Police presence on Staten Island was restrained as demonstrators eulogized Garner. The protest managed to reach Bay Street almost a year to the exact minute when Garner was killed, and quickly congregated with other demonstrators around the small memorial that has been built (and rebuilt) in his memory. Tense silence fell over the crowd as one organizer called 11 protesters forward, one by one, by name. Each laid a single white rose upon Garner's memorial before turning to shout "I can't breathe!"—one rose and one cry for each of the 11 times that Garner pleaded with the NYPD to let go.
One of the 11 to set down a memorial rose was Franklin, a 14-year-old boy from Harlem. "I'm just tired of it and I'm ready to act," he said. "It made me feel upset, just like when they killed Sean Bell and other people."
"I better watch my step," he added.
A much larger group of demonstrators, including many who visited the Staten Island memorial in the afternoon, gathered in Columbus Circle at 5:30 p.m. Friday for a protest organized by Millions March NYC. As their speeches and chants grew in intensity, NYPD officers made a small number of seemingly random arrests, enraging the crowd of hundreds just before it headed southward, passing through Rockefeller Center on to 7th Avenue, where it was contained to the sidewalk as it continued downtown.

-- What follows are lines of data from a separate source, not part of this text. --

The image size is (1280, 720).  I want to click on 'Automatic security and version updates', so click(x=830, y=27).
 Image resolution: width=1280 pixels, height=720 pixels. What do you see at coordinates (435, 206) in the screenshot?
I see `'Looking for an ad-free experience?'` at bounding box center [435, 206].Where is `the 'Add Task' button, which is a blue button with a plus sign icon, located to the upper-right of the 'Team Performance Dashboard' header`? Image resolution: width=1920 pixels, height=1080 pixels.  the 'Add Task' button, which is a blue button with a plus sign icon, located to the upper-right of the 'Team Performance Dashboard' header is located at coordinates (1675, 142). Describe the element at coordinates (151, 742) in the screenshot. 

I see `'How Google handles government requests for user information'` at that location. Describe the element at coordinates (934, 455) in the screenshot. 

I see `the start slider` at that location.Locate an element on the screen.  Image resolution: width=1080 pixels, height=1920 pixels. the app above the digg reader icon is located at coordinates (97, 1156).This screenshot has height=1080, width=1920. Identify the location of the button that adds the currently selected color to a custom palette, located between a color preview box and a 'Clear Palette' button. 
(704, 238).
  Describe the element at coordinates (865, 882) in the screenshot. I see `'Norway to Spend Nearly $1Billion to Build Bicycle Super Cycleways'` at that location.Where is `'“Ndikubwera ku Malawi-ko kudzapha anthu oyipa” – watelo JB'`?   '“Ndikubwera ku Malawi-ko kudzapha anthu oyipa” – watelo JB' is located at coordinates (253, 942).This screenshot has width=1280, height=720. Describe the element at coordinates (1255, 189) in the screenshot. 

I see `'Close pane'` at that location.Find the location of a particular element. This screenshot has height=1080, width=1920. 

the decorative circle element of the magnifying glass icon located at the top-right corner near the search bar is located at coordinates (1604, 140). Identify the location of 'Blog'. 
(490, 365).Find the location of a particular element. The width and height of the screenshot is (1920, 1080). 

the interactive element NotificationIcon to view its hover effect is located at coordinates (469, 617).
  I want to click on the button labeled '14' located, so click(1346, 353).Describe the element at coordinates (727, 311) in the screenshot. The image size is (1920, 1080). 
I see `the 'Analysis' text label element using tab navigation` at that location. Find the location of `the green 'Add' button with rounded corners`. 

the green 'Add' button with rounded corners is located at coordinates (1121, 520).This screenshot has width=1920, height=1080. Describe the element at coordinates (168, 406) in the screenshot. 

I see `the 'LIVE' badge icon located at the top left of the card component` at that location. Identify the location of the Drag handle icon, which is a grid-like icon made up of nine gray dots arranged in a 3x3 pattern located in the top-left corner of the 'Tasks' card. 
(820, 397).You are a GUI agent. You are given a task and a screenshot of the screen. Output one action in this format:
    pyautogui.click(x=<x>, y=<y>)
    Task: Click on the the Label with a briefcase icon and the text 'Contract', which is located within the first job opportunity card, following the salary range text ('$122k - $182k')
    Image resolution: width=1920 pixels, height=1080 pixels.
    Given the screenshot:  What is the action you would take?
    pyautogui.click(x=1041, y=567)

Unlike an April protest in which the NYPD succeeded in fracturing a large group of protesters into small, disorganized groups, Friday's protesters remained tightly organized and communicative in their movements. Police officers flanked the group closely as it wound into Herald Square, deploying a military-grade LRAD sound cannon to threaten arrests. Undeterred, protest leaders called for a sit-in and minute of silence in remembrance of Garner. After a minute had passed, the group began shouting "I can't breathe!," counting to 11 each time before beginning from one again.
As protesters once again began moving, tensions between them and the police escalated. Many chanted "How do you spell racist? NYPD!" and some lobbed obscenities directly at cops. One man holding a sign singled out an officer of color and shouted "What happens to you when you take off that uniform? They'll fuck you up just like me!"
The night climaxed in an act of civil disobedience as over twenty protesters linked arms and sat down in the middle of 34th Street. "If you're willing to get arrested, come forward," an organizer called out. One of the women prepared to face jail was Q.B., 21, of East Harlem. She said getting arrested was worth it "so that Eric didn't die in vain. It should have been an arrest that happened to him, instead of death. This is necessary."
"All we want to do is commemorate the death of Eric Garner, who was killed by the NYPD," she said. "We're peaceful, we're organized, and yet they won't let us march, they're targeting our organizers. They're just keeping oppressed voices silent."
Police officers swarmed around protestors seated in the middle of the road and began pulling them to their feet to arrest and handcuff them. An NYPD spokesperson confirmed that approximately two dozen protesters were taken in, with most charged for disorderly conduct.
Despite the arrests, demonstrators charged forth into Penn Station, banging on walls and raising their voices in the underground echo chamber. Shopkeepers and travelers looked on as the group shouted "What's his name? Eric Garner! Say his name! Eric Garner." One woman raised her hand to reveal a blue wristband—a sign of police solidarity—but police quickly surrounded the woman, holding back angry protesters as others called, "Move on! Keep going forward"
As they wound out of the train station and back onto the sidewalk of 8th Avenue, the protest crowd began to dwindle. Tyson Tanner, however, remained resolute. The 36-year-old Manhattanite, who is black and also Republican, said the demand for just policing transcends politics. "You know what, Republicans helped to free slaves and this is about freeing people from injustices," he said. "My point is to show that all political sides should be supporting us."